09-13-2016, 11:41 PM
(09-13-2016, 04:17 PM)just mercedes Wrote: I wonder how important early exposure to poetry is, to enjoyment of it? I can't think of a child brought up without nursery rhymes, fairy stories (spells in particular, they always rhymed), skipping rope chants, hymns, prayers, but I suppose it happens.
Much of the literature that I read as a kid was prose. But when it came to poetry, it would always be something Russian, be it a piece from Alexander Pushkin or Anna Akhmatova.

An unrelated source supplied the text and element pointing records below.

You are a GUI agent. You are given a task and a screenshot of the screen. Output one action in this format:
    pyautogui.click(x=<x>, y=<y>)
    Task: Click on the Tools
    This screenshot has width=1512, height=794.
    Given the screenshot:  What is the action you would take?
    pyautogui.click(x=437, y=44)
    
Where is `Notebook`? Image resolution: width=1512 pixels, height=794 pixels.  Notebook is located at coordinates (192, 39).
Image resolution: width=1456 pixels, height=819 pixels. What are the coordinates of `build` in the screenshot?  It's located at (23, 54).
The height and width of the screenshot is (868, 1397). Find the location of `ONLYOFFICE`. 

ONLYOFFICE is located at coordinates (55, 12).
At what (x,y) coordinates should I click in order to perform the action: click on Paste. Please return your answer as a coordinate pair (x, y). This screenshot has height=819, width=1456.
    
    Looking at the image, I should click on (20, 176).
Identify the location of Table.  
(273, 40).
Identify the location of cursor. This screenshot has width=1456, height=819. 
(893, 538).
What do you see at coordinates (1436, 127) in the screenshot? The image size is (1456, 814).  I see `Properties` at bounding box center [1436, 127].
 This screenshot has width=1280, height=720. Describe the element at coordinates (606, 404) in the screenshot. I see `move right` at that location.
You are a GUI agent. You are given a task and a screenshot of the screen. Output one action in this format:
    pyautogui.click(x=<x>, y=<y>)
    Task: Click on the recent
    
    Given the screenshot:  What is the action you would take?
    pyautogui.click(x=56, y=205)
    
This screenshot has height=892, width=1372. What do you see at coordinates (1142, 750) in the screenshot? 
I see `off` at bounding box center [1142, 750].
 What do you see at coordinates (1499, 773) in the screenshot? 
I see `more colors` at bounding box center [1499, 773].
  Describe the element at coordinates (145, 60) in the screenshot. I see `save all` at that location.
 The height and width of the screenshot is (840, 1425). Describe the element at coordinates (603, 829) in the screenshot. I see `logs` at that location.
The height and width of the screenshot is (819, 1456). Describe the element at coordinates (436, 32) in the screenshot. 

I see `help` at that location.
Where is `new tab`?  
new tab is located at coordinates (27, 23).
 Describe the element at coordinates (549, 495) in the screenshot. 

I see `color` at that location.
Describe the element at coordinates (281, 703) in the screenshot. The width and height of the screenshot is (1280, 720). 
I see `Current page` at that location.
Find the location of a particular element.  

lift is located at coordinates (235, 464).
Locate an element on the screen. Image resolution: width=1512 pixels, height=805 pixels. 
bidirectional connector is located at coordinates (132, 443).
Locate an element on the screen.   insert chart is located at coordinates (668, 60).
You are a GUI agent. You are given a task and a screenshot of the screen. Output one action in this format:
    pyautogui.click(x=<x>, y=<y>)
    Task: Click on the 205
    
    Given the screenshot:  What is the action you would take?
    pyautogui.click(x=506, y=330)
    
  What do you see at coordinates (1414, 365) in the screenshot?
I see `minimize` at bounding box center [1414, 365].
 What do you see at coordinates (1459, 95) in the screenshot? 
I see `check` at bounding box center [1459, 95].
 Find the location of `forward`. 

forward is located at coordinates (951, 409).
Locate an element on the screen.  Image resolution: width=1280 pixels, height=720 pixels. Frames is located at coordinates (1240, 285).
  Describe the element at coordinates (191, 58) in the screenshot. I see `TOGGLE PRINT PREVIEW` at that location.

But I don't remember us classmates being taught how to approach poetry; we just didn't care. We were all just kids. We didn't know why we had to memorize a poem, stand up in front of the class, and retell it. It always seemed like a chore.
(09-13-2016, 04:17 PM)just mercedes Wrote: Even Sesame Street does a lot of poetry.Never liked that show as a kid. Sorry.
(09-13-2016, 04:17 PM)just mercedes Wrote: Are you familiar with the hymn "Jerusalem'?I did hear it set to music thanks to (drum roll, please) Emerson, Lake & Palmer, and they did a fantastic job putting it to music. (Check it out on Brain Salad Surgery.) But I wasn't really paying attention to the lyrics. Very few prog rock fans pay attention to the lyrics. Maybe some time today I'll listen to it and pull up a lyric sheet.
It was written as a short poem, and a hundred years later it was put to music. The musicality is obvious, not least to Hubert Parry.